READING PASSAGE below:

A warning from the World Health Organization

WHO in February 2015 issued a warning and recommendations to preserve the hearing of young people exposed to personal audio devices like smartphones and to damaging sound levels at concerts, nightclubs and bars. Their recommendations:

  • Lower the volume on personal audio devices
  • Use those devices less than an hour a day
  • Take short breaks from listening
  • Use earplugs at noisy venues2

Taking their cue from this and other warnings, in mid-2015 a group of Dutch researchers screened 228 articles for information on the possible hearing protection provided by wearing earplugs at music performances. They felt few of these studies were thoroughly randomized and of sufficient scope and rigor to provide solid results.3 Accordingly, the group determined to research the subject themselves.

End of READING PASSAGE.

> [REQUIREMENT A]:
Answer these about the passage on the WHO hearing warning:
(i) In what month and year did WHO issue its warning?
(ii) How many articles did the Dutch researchers screen?
(iii) What daily time limit does WHO recommend for using personal audio devices?
> [REQUIREMENT B]:
Please resume the passage on the WHO hearing warning after its final sentence.

DATA RECORDS below:

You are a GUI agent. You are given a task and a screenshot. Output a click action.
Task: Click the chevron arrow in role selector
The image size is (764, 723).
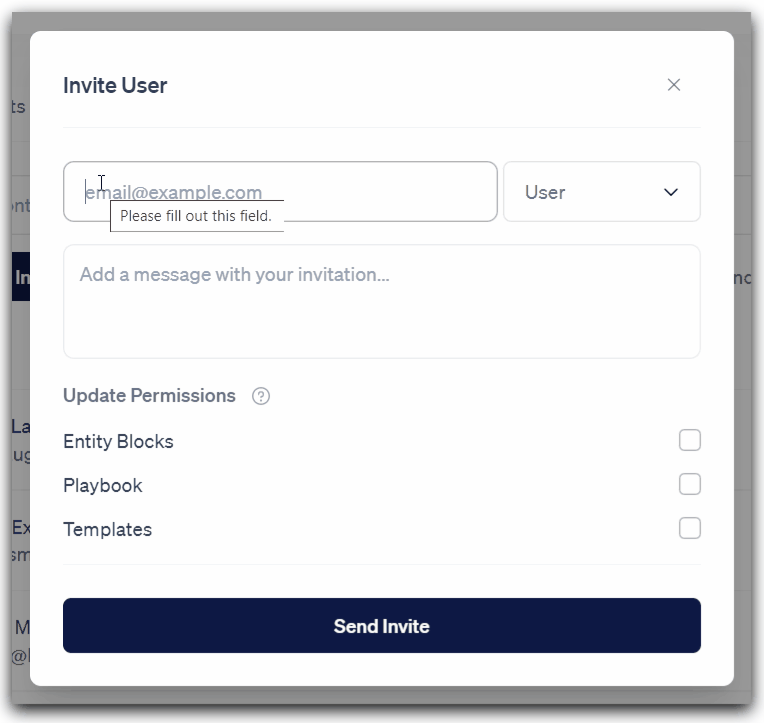coord(671,192)
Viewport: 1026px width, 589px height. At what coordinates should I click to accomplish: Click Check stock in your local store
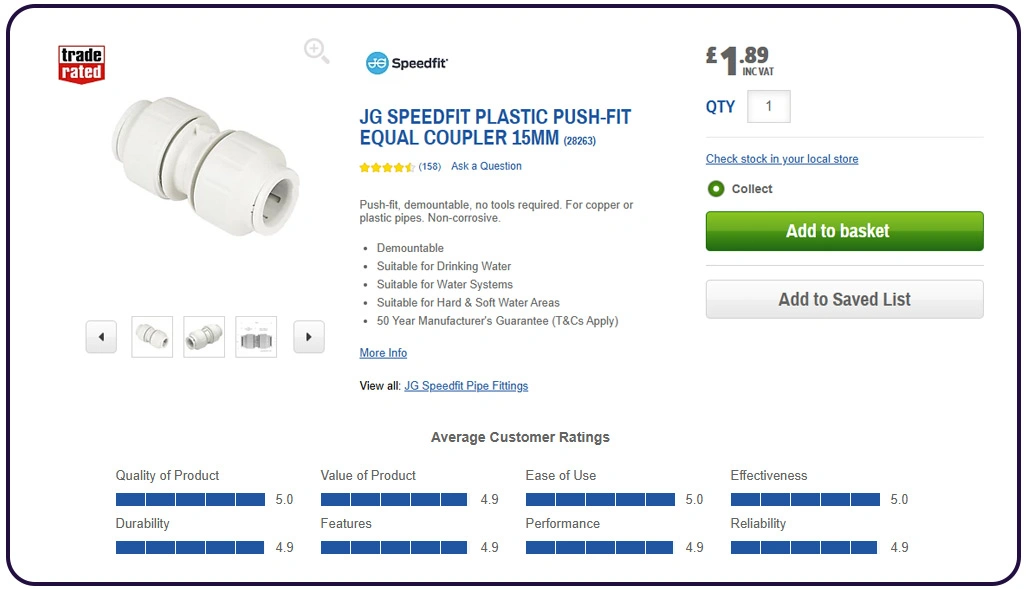(x=782, y=158)
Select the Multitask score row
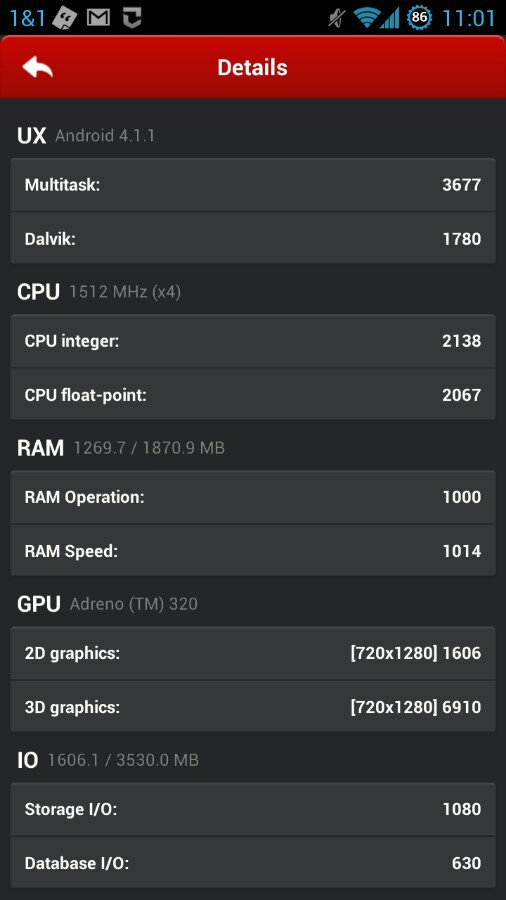The height and width of the screenshot is (900, 506). [253, 185]
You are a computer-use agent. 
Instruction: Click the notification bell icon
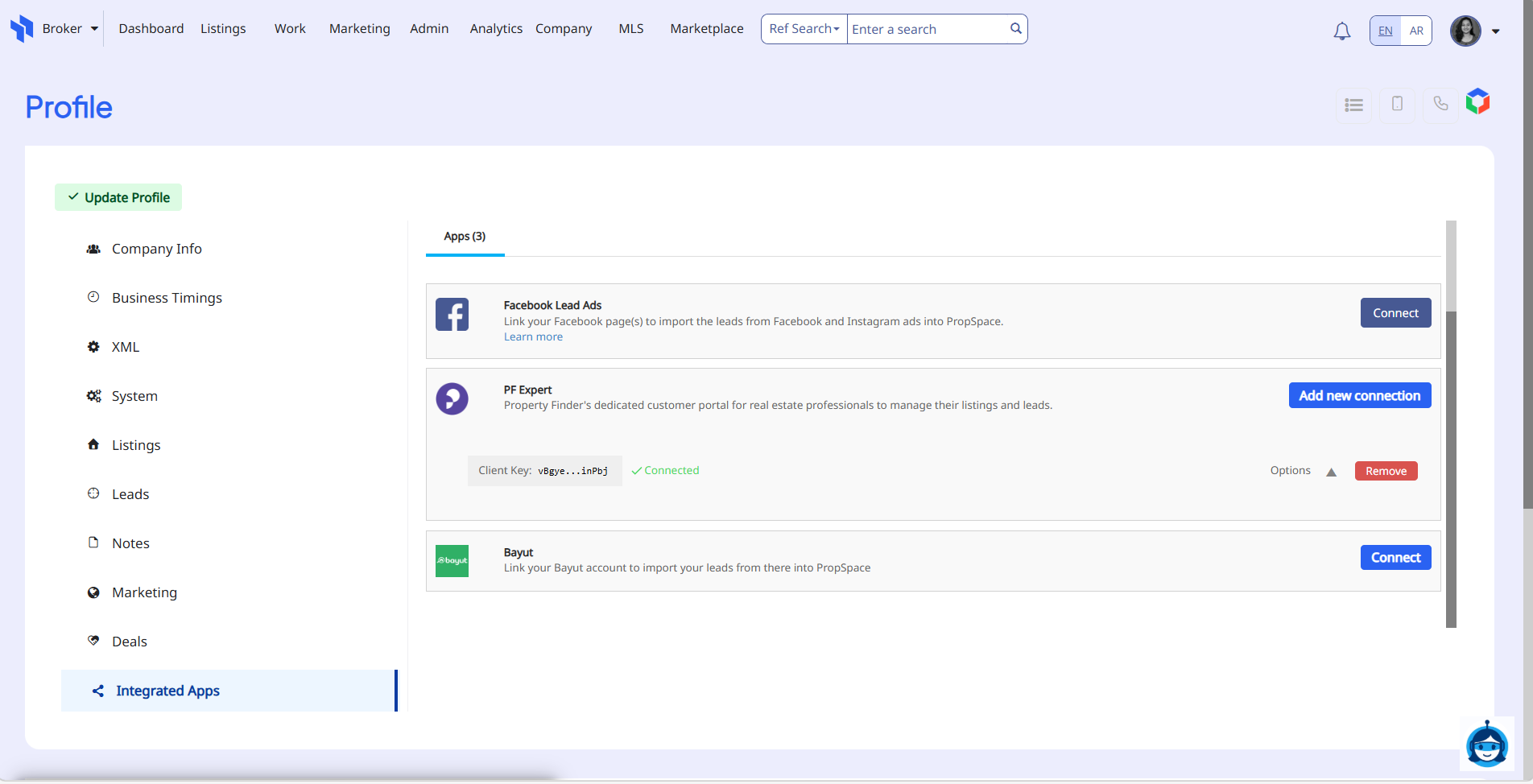tap(1341, 31)
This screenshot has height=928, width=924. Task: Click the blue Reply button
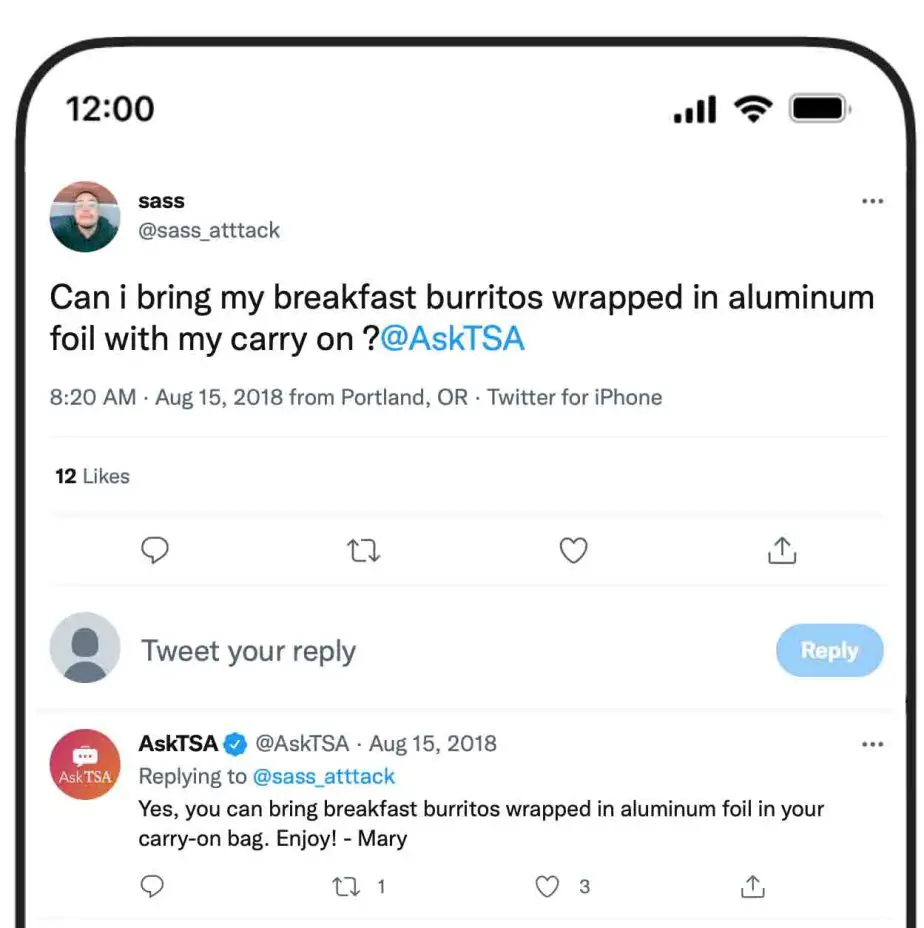(829, 650)
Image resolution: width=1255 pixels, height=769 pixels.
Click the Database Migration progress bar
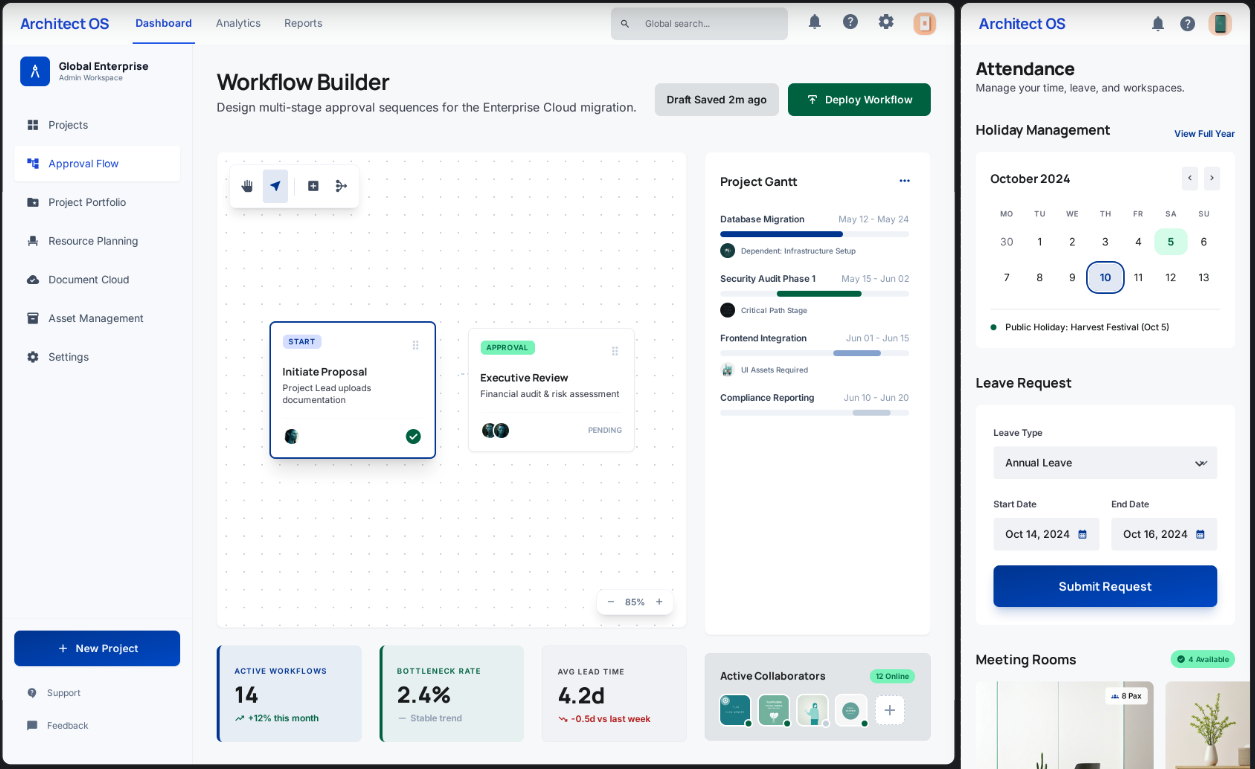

End of DATA RECORDS.

> [FINAL ANSWER A]:
(i) February 2015
(ii) 228
(iii) Less than an hour a day

> [FINAL ANSWER B]:
Music festival provides a clinical trial

The researchers conducted a randomized trial at an outdoor music festival in Amsterdam. Fifty normal-hearing adults were randomly assigned to a group using earplugs or to a second group whose ears were unprotected. The participants attended the festival for 4½ hours and had their hearing tested before and after the visit.

“Roughly 8% of the earplug users had a temporary threshold shift on audiogram, indicating hearing loss, compared with 42% in the unprotected group. . . . After the festival, reported rates of new tinnitus were higher in the unprotected group (40% vs. 12%).”1

The researchers concluded that earplug use “should be actively promoted and encouraged” to help prevent hearing loss caused by exposure to noise. They further suggested that “physicians should promote awareness on the risks of recreational noise” to their patients who may be at risk of future hearing loss.3

 

References

1 NEJM Journal Watch/Physician’s First Watch. Earplugs May Help Prevent Hearing Damage from Concerts. www.jwatch.org/fw111413/2016/04/08.

2 World Health Organization. 1.1 Billion People at Risk of Hearing Loss: WHO Highlights Serious Threat Posed by Exposure to Recreational Noise. www.who.int/mediacentre/news/releases/2015/ear-care/en.

3 JAMA Otolaryngol Head Neck Surg. Effect of Earplugs in Preventing Hearing Loss from Recreational Noise Exposure: A Systematic Review. doi:10.1001/jamaoto.2015.3667.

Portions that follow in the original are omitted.